What is needed:
The output is the lines below from the one with "accepter (332, 1910)" through the one with "Organiser une manifestation (624, 1850)", both included, printed exactly and with no other line.

(Records from a dataset)
☆ ☆ ☆ ☆ ☆

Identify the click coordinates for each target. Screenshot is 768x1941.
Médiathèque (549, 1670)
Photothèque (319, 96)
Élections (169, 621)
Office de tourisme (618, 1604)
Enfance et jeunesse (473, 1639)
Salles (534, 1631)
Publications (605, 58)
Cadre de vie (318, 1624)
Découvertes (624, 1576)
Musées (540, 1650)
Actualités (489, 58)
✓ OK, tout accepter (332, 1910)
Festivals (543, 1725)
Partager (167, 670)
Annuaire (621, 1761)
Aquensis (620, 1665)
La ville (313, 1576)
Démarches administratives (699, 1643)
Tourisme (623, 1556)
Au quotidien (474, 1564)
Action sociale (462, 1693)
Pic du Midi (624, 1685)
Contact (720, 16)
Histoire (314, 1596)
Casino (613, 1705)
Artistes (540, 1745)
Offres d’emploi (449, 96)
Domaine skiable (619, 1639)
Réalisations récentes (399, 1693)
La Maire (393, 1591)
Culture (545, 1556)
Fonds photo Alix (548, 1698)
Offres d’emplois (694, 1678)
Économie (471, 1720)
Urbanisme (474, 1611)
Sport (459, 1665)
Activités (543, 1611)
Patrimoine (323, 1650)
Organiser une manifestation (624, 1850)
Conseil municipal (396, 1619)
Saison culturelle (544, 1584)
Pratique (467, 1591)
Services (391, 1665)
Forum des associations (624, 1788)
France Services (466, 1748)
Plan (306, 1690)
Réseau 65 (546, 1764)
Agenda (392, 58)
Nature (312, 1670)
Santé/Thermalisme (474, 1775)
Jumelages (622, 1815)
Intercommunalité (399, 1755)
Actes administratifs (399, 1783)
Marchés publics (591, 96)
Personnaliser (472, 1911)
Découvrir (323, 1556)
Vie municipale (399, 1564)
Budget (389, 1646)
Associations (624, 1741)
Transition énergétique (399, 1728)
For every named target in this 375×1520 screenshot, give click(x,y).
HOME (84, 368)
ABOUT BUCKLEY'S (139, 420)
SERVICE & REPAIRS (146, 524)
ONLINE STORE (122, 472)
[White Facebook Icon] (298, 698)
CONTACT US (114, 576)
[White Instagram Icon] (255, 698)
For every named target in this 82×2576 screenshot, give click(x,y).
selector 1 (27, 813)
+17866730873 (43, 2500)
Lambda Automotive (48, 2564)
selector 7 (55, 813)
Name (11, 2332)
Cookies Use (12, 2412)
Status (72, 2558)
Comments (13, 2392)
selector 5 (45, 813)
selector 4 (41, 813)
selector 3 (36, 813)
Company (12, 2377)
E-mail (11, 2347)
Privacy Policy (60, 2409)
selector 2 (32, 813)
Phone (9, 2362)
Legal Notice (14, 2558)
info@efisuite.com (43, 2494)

☆ ☆ ☆ ☆ ☆

Solution:
✓ OK, tout accepter (332, 1910)
Festivals (543, 1725)
Partager (167, 670)
Annuaire (621, 1761)
Aquensis (620, 1665)
La ville (313, 1576)
Démarches administratives (699, 1643)
Tourisme (623, 1556)
Au quotidien (474, 1564)
Action sociale (462, 1693)
Pic du Midi (624, 1685)
Contact (720, 16)
Histoire (314, 1596)
Casino (613, 1705)
Artistes (540, 1745)
Offres d’emploi (449, 96)
Domaine skiable (619, 1639)
Réalisations récentes (399, 1693)
La Maire (393, 1591)
Culture (545, 1556)
Fonds photo Alix (548, 1698)
Offres d’emplois (694, 1678)
Économie (471, 1720)
Urbanisme (474, 1611)
Sport (459, 1665)
Activités (543, 1611)
Patrimoine (323, 1650)
Organiser une manifestation (624, 1850)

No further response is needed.